I've never been an interior decorator either, but far be it from me to say the law should require a license to be one.

Never been into flower arranging. But I say there shouldn't be a license.

Some state laws disagree. Am I being "extreme" to say let people do the job they want?

Or own what they want?


2. Funny who and who isn't a gun nut. Michael Bloomberg when Mayor of New York wanted police with guns to enforce a law about the size of soda fountain drinks. President Obama wants federal agents with guns to force restaurants to post calorie counts on menus. They want guns to be used on offense to coerce people. I want people to be free to possess and use guns in self-defense.

And I'm the gun nut?

And there are politicians who want the police to use guns to prevent the presence of guns where alcohol is served.

Richard Maybury believes in two laws. The closer a society or government adheres to them, the more order there is. The more they are ignored and supplanted by other laws, the more chaos there is.

Those two laws are:

1. Do all that you have agreed to do.
2. Do not encroach on other people or their property.

When The State encroaches on private property, chaos ensues. No one knows what would have happened if the Pulse nightclub in Orlando allowed its customers to pack heat. But we do know what happened when "government" made it illegal for them to do so.

3. Gun rights advocates, don't go down the "mass shootings is a mental health problem" road. The mentally ill are the most helpless and harmless people in society. They don't shoot up places; if and when they do lash out at others it is in the most ineffectual ways.

4. The problem with guns to protect us from tyranny is the subjectivity and self-interest of the gun owner. If someone refuses to sign up for the draft, that right there is a hill I'd be willing to fight on in defense of that young man (or now, probably, woman). But America's 100 million gun owners have tolerated Selective Service for decades.

5. If it is possible to manufacture guns in residential homes, and it is, then they will certainly be made under gun "control" or gun prohibition laws.
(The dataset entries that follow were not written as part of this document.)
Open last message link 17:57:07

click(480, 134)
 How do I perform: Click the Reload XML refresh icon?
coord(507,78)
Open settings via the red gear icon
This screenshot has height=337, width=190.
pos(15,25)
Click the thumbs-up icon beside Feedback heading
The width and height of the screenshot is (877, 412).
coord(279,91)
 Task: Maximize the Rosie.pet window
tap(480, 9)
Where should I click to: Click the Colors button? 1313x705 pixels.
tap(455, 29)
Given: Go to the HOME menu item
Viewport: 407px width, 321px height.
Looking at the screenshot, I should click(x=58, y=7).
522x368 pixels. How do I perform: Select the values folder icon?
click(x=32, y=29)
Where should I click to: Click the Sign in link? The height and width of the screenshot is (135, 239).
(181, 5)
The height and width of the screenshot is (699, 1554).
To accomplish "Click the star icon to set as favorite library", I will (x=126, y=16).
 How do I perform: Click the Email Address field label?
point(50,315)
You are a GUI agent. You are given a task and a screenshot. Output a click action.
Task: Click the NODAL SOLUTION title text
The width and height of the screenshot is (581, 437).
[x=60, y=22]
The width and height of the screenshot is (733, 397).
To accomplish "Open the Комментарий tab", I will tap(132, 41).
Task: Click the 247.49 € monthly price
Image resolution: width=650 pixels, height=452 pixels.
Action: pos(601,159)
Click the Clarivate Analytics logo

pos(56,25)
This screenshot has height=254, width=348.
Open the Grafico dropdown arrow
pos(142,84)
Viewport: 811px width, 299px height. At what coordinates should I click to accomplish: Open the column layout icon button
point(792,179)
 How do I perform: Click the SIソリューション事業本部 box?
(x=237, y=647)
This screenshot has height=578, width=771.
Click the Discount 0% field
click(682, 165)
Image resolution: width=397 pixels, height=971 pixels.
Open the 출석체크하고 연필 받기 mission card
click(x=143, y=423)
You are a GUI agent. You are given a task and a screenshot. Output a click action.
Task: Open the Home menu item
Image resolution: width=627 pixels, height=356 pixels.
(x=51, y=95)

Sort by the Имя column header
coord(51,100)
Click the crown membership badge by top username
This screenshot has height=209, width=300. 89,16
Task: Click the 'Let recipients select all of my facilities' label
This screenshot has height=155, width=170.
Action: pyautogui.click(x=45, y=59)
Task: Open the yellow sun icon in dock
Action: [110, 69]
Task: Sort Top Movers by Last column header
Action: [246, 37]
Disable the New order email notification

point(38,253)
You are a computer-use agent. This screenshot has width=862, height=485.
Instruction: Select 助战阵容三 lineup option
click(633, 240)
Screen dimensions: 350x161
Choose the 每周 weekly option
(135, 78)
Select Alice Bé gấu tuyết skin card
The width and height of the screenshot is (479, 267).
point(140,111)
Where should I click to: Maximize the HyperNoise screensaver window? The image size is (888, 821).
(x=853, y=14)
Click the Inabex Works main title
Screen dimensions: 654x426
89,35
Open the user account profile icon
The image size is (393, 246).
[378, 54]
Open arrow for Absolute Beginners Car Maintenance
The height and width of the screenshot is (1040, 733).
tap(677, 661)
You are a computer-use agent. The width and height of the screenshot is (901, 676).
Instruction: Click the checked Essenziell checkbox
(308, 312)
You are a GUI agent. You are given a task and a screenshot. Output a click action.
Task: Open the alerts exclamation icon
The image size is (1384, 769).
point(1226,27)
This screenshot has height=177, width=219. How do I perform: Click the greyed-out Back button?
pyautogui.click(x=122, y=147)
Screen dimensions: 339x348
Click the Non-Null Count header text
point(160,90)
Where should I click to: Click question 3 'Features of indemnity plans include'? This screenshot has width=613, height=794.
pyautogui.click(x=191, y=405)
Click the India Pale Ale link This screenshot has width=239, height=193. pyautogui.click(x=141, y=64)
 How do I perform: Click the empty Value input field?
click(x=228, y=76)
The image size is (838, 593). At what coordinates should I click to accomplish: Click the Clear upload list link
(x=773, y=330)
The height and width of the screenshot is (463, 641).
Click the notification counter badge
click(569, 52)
Gun Control is about creating a black market.

6. I'm losing patience with saying people have "good intentions" or that the results of their folly are "unintended." A crackdown on guns will NOT prevent mass shootings; it WILL lead to piling up of charges against African-Americans, Hispanics, and immigrants of brown skin. They'll be targeted and profiled, just as they are now in the War on Drugs.

7. The Second Amendment is largely irrelevant. Whether this clause qualifies that clause doesn't take away the fact that no person, or group of people called "government" has the right to deny your right to defend yourself. Human rights don't depend on Constitutions, and the right to life and the right to self-defense are one and the same.

8. Laws aren't about potential. One person's stash of meth can hurt a lot of kids, and another person's one gun can hurt a lot of people. Same can be true of one person's beer supply and another person's car.

9. Those who say the intent of guns is killing humans is like saying the intent of nuclear weapons is to incinerate populations. But defense is more about deterrence than killing.

10. If you think I'm writing in defense of guns because I'm being paid, expose me and follow the money. Please. If there's money I'm entitled to get, I'd like to know about it. But this is a matter of conscience for me and almost everyone who writes in defense of self-defense.

1 comment:

  1. Gun rights advocates, don't go down the "mass shootings is a mental health problem" road.

    I agree completely.

    The mentally ill are the most helpless and harmless people in society. They don't shoot up places; if and when they do lash out at others it is in the most ineffectual ways.

    Huh? Not only is this statement not (always) true, it misses the point. The real point is that the government will use "mental health" as an excuse to deny firearm ownership to people it doesn't like, i.e., people who criticize the government.